Santé Canada est d’avis qu’il est impossible de conclure pour l’instant que l'ibuprofène aggrave les symptômes de la COVID-19. 

«Il n'y a pas à l'heure actuelle de données scientifiques établissant un lien entre l'ibuprofène, ou d'autres médicaments anti-inflammatoires non stéroïdiens (AINS), et l'aggravation des symptômes de la COVID-19», a fait savoir le ministère fédéral de la Santé, dans un avis publié vendredi. 

Ayant pris connaissance de signalements faisant état de l'innocuité liés à l'usage d'ibuprofène par les personnes atteintes de la COVID-19, Ottawa a fait le point, en indiquant que rien jusqu’ici ne permet d’étayer cette hypothèse. 

«Le gouvernement du Canada suit la situation de près, notamment en examinant tous les nouveaux renseignements et signalements à mesure qu'il y en a, et prendra les mesures qui conviennent pour protéger la santé et la sécurité de la population canadienne», a-t-on précisé. 
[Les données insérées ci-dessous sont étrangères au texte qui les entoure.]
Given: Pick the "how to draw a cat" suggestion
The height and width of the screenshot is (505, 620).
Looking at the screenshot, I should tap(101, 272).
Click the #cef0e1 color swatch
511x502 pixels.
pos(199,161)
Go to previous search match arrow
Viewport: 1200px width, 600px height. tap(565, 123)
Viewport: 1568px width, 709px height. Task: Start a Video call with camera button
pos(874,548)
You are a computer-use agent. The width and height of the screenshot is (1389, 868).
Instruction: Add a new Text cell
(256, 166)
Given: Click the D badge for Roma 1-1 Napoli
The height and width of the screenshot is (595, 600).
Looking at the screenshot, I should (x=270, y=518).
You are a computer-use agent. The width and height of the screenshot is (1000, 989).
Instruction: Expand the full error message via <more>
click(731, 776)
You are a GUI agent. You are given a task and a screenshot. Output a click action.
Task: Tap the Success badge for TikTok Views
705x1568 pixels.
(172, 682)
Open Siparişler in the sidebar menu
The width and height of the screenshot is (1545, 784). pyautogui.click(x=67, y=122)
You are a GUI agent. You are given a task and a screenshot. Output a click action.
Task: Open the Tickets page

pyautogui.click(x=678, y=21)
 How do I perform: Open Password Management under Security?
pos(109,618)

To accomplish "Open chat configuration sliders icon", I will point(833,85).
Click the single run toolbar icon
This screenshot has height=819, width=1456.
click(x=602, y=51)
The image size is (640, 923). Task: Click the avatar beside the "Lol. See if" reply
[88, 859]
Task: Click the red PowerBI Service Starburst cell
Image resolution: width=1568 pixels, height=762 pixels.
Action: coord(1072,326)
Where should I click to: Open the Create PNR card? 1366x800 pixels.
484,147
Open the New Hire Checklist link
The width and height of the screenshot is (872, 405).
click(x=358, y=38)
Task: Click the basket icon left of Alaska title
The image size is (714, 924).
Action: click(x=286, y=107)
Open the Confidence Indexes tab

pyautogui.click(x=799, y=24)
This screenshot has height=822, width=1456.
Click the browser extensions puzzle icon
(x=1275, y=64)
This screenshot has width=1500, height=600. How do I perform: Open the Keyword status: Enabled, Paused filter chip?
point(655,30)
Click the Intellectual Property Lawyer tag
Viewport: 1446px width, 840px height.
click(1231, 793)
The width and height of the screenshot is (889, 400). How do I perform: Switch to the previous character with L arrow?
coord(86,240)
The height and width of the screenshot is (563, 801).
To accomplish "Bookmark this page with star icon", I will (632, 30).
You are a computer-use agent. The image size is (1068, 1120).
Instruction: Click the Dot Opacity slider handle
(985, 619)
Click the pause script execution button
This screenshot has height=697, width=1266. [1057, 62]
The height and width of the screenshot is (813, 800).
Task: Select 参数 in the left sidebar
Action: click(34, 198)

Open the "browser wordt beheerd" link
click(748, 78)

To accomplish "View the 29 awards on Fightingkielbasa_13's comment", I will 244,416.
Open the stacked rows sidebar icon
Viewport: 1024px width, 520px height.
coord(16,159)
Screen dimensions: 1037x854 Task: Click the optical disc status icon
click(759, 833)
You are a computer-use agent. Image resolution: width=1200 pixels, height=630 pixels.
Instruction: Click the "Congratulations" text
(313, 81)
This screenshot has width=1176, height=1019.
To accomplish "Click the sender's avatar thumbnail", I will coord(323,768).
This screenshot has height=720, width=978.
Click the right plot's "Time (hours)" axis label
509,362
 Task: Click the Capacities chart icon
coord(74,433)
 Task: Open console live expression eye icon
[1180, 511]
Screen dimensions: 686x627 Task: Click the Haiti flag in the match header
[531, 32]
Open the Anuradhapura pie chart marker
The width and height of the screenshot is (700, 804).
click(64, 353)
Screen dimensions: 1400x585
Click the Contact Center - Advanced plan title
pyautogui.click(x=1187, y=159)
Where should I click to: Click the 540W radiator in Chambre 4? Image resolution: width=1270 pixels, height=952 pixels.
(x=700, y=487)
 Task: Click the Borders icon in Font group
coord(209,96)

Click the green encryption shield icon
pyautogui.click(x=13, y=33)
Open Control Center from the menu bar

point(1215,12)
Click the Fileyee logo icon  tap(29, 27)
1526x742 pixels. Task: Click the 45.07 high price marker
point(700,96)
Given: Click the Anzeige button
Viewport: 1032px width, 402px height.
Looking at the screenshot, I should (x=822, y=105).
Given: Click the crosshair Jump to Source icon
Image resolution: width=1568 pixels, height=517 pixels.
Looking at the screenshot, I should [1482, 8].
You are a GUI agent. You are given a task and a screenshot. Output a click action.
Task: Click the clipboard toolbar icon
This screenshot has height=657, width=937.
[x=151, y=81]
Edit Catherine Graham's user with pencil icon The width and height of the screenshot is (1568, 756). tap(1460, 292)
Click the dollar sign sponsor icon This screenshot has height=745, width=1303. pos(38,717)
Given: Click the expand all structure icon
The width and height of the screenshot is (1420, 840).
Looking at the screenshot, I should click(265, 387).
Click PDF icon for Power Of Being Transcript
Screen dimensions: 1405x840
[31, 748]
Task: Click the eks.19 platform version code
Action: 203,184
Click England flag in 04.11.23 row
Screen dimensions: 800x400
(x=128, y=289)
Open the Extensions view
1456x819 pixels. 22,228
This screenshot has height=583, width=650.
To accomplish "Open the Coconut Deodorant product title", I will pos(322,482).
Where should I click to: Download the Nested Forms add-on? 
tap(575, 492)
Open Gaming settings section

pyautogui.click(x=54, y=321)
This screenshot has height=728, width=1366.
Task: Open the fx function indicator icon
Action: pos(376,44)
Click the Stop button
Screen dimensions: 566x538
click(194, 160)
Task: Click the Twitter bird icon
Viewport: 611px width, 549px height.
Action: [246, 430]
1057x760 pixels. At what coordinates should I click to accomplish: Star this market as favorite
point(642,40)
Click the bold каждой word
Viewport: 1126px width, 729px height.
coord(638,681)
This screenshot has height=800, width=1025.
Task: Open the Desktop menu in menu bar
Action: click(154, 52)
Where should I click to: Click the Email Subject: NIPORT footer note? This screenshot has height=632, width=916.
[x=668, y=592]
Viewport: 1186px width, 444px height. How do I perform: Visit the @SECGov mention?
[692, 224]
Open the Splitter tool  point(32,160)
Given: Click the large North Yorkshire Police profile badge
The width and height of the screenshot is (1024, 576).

Offert souvent en vente libre (Advil, Motrin), l'ibuprofène est un AINS utilisé pour soulager la douleur et la fièvre, ainsi que pour réduire l'inflammation. 

Le ministère fédéral a rappelé qu’en août dernier, un examen de l'innocuité de l'ibuprofène et du risque de certaines infections bactériennes graves chez les enfants atteints de varicelle a été lancé. 

«[Santé Canada] a récemment conclu qu'il n'y avait pas de lien entre les deux, a-t-on précisé. Un résumé de cet examen devrait être publié prochainement.» 

On recommande à ceux qui prennent actuellement de l'ibuprofène, surtout pour traiter une maladie chronique, de continuer de le faire. 

«Si vous avez des symptômes de la COVID-19, parlez à votre professionnel de la santé des produits de santé les plus appropriés pour soulager la fièvre ou la douleur», a-t-on ajouté.